_Written task A_
Reproduce the following rows verbatim: start at the row containing "Image resolution: width=1389" and end after the row containing "1024x768 pixels. (570, 753)".

_Page extract_

Movie Reviews by Michael Phillips

Bolt Movie Review & Trailer

Like so many Disney animated features across decades of nightmare-addled preteen moviegoing, "Bolt" is consumed with abandonment issues.

I felt abandoned just watching it.

It's a seriously withholding action comedy, stingy on the wit, charm, jokes, narrative satisfactions and animals with personalities sharp enough for the big screen, either in 2-D or 3-D.

I saw it in 3-D, which helped, especially with an early, massively destructive chase through the streets and freeways of Los Angeles.

 

Plus, the herky-jerky movements in the head and neck region of three credulous pigeons -- those were funny.

But the story! A mess. And the pathos! Stop! I give, I give!

Voiced by John Travolta, the chief asset in a bland ensemble struggling with its material, Bolt is a fuzzy American white shepherd, the headliner of his own TV show co-starring his longtime owner, Penny, voiced by Miley Cyrus.

Bolt has never been informed by Penny or his greasy handlers that his life-or-death adventures are fake, so when the cameras (which he never sees) stop rolling, he maintains constant vigilance, on the lookout for the show's nemesis (Malcolm McDowell).

This dog never relaxes. He's always tense. He's the star of his own depressing version of "The Truman Show."

Screenplay complications of no particular distinction separate Bolt from Penny, sending him to New York City in a parcel stuffed with Styrofoam. There he confronts the perils of a new environment, where his "super-bark" and "Six Million Dollar Dog"-type powers, which he believes to be real, are useless. This brings us to the question of realism. "Bolt," directed by Chris Williams and Byron Howard, depicts urban landscapes of photorealistic detail, then plops cartoon critters and "Wall-E"-inspired puffy human beings in front of those landscapes. What good is the realism? It's no fun to see Bolt ram his head into a fence or a metal crate, over and over. The story is a protracted exercise in canine frustration. When the perpetually nerve-racked dog hero dangles his frenemy, the cat Mittens (voiced by Susie Essman), over a busy freeway, the bit is neither amusing nor the right kind of suspense.

_Written task B_
Can you continue the review of the film "Bolt" from its final sentence?

_The data_
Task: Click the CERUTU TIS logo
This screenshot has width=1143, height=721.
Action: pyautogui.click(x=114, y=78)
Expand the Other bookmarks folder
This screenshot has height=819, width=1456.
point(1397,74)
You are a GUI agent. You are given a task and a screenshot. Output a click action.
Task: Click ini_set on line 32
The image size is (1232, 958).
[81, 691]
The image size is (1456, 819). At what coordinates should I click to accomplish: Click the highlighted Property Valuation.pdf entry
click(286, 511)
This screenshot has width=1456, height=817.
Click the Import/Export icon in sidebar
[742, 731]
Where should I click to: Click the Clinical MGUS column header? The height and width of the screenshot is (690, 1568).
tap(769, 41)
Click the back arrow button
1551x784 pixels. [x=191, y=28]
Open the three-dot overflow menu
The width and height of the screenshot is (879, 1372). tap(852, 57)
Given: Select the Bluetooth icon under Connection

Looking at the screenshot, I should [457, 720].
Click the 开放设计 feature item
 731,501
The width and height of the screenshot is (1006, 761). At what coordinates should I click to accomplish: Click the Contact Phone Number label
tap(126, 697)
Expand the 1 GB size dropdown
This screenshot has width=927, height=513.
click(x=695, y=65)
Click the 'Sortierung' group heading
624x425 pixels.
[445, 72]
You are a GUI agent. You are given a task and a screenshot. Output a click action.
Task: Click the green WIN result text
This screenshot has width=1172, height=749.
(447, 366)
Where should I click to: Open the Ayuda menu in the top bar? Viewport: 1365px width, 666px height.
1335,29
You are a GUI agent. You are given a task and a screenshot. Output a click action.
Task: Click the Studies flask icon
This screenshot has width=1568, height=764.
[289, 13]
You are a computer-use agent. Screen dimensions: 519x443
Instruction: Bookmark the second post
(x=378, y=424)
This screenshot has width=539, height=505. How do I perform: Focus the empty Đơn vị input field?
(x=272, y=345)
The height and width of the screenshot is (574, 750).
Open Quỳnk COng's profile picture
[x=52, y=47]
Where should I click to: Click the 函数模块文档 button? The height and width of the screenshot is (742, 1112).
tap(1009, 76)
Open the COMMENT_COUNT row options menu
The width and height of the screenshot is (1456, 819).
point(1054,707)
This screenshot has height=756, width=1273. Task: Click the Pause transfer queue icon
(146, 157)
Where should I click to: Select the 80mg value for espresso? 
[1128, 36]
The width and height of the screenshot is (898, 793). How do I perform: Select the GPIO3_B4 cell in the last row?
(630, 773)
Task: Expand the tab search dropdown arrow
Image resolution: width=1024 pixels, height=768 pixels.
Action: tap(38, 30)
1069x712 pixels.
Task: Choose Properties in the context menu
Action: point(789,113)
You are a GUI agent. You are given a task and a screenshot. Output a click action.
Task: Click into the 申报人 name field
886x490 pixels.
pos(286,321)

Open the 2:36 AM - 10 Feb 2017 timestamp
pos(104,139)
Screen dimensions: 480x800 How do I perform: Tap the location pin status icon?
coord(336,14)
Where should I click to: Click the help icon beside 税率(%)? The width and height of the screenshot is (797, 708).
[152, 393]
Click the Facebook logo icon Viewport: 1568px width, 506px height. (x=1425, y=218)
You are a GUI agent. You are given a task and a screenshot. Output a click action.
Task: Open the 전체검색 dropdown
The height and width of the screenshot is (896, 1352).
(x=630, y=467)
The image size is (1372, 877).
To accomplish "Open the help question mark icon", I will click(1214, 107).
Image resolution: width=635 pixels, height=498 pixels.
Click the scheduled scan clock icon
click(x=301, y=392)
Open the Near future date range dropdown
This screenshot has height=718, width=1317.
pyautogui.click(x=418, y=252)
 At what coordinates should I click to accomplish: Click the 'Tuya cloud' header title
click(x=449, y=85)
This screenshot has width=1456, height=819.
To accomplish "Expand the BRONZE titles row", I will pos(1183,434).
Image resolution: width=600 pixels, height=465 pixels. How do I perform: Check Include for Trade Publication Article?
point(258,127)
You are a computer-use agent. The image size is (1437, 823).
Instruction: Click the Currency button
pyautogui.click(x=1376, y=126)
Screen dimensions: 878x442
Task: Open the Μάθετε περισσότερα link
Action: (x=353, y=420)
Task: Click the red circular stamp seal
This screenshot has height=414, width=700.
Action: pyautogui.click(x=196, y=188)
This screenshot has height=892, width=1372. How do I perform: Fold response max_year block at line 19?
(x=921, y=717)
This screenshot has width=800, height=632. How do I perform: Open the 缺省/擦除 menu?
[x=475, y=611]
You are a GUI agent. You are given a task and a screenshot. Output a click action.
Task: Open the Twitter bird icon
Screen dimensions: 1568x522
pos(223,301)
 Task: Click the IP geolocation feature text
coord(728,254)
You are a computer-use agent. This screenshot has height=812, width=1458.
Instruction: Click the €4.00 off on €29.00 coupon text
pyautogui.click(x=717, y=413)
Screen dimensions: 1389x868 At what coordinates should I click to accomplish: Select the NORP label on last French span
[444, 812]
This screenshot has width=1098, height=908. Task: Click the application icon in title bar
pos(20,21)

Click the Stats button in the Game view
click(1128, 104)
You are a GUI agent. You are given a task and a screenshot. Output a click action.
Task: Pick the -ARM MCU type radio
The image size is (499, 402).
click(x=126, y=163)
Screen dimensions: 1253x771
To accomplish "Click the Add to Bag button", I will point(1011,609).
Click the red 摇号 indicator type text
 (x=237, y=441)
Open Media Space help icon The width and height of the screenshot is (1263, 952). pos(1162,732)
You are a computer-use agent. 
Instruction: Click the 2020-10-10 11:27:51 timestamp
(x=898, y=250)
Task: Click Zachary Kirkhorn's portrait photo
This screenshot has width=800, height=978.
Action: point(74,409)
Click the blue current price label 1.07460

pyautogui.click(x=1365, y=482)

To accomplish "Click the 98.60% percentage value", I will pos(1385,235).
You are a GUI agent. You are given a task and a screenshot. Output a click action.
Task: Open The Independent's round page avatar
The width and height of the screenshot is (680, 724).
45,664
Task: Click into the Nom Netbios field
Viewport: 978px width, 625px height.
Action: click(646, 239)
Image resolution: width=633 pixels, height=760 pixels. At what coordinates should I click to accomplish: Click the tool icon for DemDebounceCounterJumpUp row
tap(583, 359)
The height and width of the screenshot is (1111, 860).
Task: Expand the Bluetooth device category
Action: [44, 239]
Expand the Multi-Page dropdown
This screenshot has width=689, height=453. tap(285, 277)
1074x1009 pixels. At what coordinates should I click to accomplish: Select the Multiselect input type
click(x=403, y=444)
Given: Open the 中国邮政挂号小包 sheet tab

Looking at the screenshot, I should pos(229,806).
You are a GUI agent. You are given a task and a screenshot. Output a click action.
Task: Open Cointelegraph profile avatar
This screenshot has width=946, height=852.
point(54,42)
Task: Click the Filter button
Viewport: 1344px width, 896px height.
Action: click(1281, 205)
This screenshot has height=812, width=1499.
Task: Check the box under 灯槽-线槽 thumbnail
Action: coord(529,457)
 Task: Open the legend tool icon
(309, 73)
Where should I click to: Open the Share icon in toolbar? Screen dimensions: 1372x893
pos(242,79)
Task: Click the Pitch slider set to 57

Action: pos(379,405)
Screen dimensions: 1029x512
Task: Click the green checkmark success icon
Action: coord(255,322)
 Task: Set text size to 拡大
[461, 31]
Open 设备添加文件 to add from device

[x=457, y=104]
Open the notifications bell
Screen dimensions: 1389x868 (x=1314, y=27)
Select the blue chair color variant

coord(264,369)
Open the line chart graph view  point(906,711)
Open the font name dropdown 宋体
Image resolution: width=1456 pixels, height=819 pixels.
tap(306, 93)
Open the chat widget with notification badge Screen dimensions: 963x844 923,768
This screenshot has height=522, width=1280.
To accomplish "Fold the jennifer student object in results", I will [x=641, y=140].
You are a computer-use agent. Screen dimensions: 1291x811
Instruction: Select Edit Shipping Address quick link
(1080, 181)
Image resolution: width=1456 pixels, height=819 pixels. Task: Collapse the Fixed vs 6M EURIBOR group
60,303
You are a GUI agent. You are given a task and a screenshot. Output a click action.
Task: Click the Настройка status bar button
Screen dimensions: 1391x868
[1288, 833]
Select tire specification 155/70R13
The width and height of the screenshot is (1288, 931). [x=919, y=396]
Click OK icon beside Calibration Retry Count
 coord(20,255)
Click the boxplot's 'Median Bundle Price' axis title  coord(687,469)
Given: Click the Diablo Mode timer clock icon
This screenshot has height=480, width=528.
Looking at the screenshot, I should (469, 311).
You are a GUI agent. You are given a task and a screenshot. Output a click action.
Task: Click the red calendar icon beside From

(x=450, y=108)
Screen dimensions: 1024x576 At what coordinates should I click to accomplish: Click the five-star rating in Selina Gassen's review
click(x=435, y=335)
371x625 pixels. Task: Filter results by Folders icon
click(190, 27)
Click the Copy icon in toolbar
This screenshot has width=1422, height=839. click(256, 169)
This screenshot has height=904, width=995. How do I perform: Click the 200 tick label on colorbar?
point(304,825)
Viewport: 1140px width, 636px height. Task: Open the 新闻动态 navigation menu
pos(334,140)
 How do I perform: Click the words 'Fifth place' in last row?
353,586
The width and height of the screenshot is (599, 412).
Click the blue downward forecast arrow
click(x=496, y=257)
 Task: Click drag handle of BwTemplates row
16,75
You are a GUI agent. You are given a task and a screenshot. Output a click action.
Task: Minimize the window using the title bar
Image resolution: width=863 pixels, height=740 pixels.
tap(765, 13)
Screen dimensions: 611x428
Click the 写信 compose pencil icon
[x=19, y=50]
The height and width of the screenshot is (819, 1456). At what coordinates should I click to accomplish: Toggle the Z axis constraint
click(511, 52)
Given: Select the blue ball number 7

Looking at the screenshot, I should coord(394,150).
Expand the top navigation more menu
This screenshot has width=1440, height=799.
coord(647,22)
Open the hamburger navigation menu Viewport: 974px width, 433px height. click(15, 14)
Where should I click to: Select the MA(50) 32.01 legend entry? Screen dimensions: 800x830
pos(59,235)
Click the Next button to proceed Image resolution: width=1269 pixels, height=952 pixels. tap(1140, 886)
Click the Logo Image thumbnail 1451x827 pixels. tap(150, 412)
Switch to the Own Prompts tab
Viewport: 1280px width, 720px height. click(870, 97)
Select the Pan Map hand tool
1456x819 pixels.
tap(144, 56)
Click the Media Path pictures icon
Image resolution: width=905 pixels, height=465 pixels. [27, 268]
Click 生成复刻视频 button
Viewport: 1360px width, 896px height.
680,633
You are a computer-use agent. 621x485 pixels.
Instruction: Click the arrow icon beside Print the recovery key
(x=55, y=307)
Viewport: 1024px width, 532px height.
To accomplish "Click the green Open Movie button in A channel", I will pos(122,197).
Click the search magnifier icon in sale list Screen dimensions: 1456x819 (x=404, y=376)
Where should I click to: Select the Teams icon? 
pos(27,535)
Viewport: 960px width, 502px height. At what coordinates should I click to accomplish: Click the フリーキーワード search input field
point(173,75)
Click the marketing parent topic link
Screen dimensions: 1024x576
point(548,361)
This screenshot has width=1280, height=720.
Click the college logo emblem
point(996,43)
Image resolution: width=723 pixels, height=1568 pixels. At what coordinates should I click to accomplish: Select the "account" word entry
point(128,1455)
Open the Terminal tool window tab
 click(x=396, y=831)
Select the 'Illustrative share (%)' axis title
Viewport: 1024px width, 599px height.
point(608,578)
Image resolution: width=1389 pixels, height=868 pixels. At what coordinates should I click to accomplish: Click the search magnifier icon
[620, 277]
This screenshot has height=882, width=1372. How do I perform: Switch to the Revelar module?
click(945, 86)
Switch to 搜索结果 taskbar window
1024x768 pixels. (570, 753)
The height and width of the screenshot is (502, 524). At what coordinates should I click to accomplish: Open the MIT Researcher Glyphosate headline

_Result A_
Image resolution: width=1389 pixels, height=868 pixels. At what coordinates should I click to accomplish: Click the search magnifier icon
[620, 277]
This screenshot has height=882, width=1372. How do I perform: Switch to the Revelar module?
click(945, 86)
Switch to 搜索结果 taskbar window
1024x768 pixels. (570, 753)

_Result B_
Most of "Bolt" is taken up with dog and cat making their way across the country to find Penny back in L.A., with their newfound third musketeer, the hamster Rhino (Mark Walton, who sounds a lot like Patton Oswalt's Remy from the infinitely richer "Ratatouille"). The movie offers a series of wan Hollywood in-jokes involving "Finding Nemo" and focus groups and such, en route to the moral that Hollywood is an evil, shallow place and the heartland is where it's at. Well, of course it is. But Disney can do far better than this, even in the budget-conscious range.

"Bolt" - 1.5 Stars

MPAA rating: PG (for some mild action and peril).

Running time: 1:36.

Starring the voices of: John Travolta (Bolt); Miley Cyrus (Penny); Susie Essman (Mittens); Mark Walton (Rhino); Malcolm McDowell (Dr. Calico); James Lipton (The Director); Greg Germann (The Agent).

Directed by Chris Williams and Byron Howard; written by Dan Fogelman and Williams; additional material by Byron Howard and Jared Stern; art direction by Paul Felix; look and lighting direction by Adolph Lusinsky; edited by Tim Mertens; music by John Powell; animation supervised by Doug Bennett; produced by Clark Spencer. A Walt Disney Pictures release.

Oscar Nomination: "Bolt" Best Animated Feature Film

"Bolt" Movie Trailer

 

About the Movie "Bolt"

From Walt Disney Pictures comes an animated comedy adventure featuring a super-dog named Bolt (voice of John Travolta), whose days are filled with danger and intrigue -- at least until the cameras stop rolling.

When Bolt, the star of a hit TV show, is accidentally shipped from his Hollywood soundstage to New York City, he begins his biggest adventure yet -- a cross-country journey through the real world to get back to his owner and co-star, Penny (voice of Miley Cyrus).

Armed only with the delusions that all his amazing feats and powers are real, and the help of two unlikely traveling companions—a jaded, abandoned housecat named Mittens (voice of Susie Essman) and a TV-obsessed hamster named Rhino (voice of Mark Walton)—Bolt discovers he doesn't need superpowers to be a hero.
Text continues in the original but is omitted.